The trend of mean MAP in study results illustrated a non-significant difference in both groups excluding at 60 mins after spinal block where MAP was significantly lower (P=0.042). Peri-operative MAP was above 75mmHg, indicating hemodynamic stability (Figure 2).
The mean postoperative VAS score showed increasing trend in both Group C and D, but it was more in Group C than Group D. Except at 1st hr, at the remaining time periods mean difference was significant in between the groups (Figure 3).
Discussion
The study conducted involved 90 participants with 45 subjects each in group C and group D. The demographic variables of the subjects with respect to age and weight were comparable but illustrated insignificant difference among the groups.
In the present study dexemedetomidine and clonidine when given as pre-emptive analgesia via intravenous route over 10 minutes prior to spinal anaesthesia showed a faster mean onset of sensory and motor blockade of bupivacaine spinal blockade in group D when compared to group C and the difference among the groups were statistically significant (p-value 0.0001). Hemodynamic parameters were found to be stable in both groups. In a study conducted by Chavi Sethi et al,7 authors stated similar results when dexmedetomidine was given intravenously at 0.5mcg/kg before subarachnoid block with hyperbaric bupivacaine.

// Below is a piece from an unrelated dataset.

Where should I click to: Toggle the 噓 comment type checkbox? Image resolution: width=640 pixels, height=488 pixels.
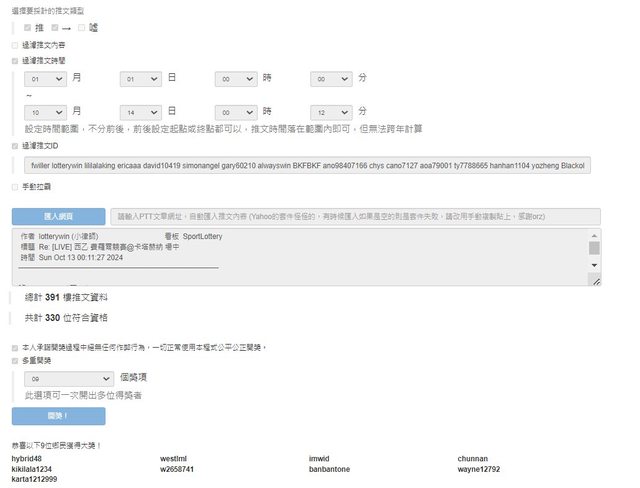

In a study by Sasha MM et al. authors concluded that Dexmedetomidine given by intramuscular route prior to spinal anaesthesia increases the duration of anaesthesia by prolonging the sensory and motor block.8
Reddy VS et al2 compared premedication dose of intravenous dexmedetomidine at 0.5mcg/kg and clonidine at 1mcg/kg, found that that sensory block was higher and also the first postoperative analgesic request was prolonged with dexmedetomidine. The present study results showed a similar results, where a blockade till T4+ 1 was achieved with dexmedetomidine.
Mean VAS score between Group C, and Group D except at 1 hour, at remaining time periods was significant, which was similar to study by Raushan R, and Prakash A.9 Highest VAS scores were seen in Group C than Group D, similar results were seen in a study conducted by Ganesh M, and Krishnamurthy D study,4 authors concluded that as an adjunct to bupivacaine spinal anesthesia intrathecal dexmedetomidine is superior to clonidine.

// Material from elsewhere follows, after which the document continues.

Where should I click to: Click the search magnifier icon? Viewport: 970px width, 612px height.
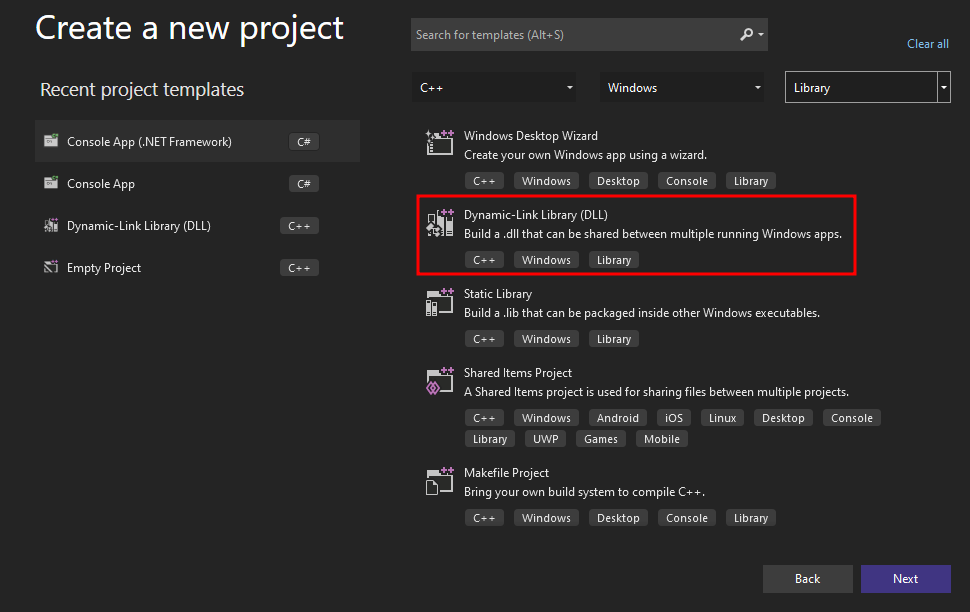747,35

Mean duration of analgesia was determined by the time for first rescue analgesic requirement in the post-operative period, which was (143.8 ± 21.22) in group C when compared to (169.51 ± 19.23) in group D. duration of analgesia between the groups were distinctive and stastically significant. Similar results were reported in a study conducted by Bamel S et al10 when dexmedetomidine and clonidine is given as single dose of 1mcg/kg and 2mcg/kg IV respectively over 20 minutes showed prolonged duration of postoperative analgesia with dexmedetomidine, the results were consistent with a study by Patil KN et al.11
In a study a conducted by Khare A et al,12 clonidine and dexmedetomidine was given as infusion at 1.5mcg/kg and 0.75mcg/kg respectively over 15 min before spinal anesthesia was given. The study results illustrated that dexmedetomidine fasten the onset of sensory and motor blockade, prolongs the duration of sensory and motor block and duration of analgesia was significantly prolonged (p<0.001). The study results were similar to the present study conducted.
Conclusion
We hereby conclude from the study that, pre-emptive administration of dexmedetomidine at 0.5µg/kg IV over 10mins prior to spinal anaesthesia has better hemodynamic stability, quicker sensory and motor blockade onset, extended sensory block and motor block period. Dexmedetomidine also provides better analgesia in comparison to clonidine as duration of analgesia was higher and VAS score were lower and requiring lesser rescue analgesia in Dexmedetomidine group.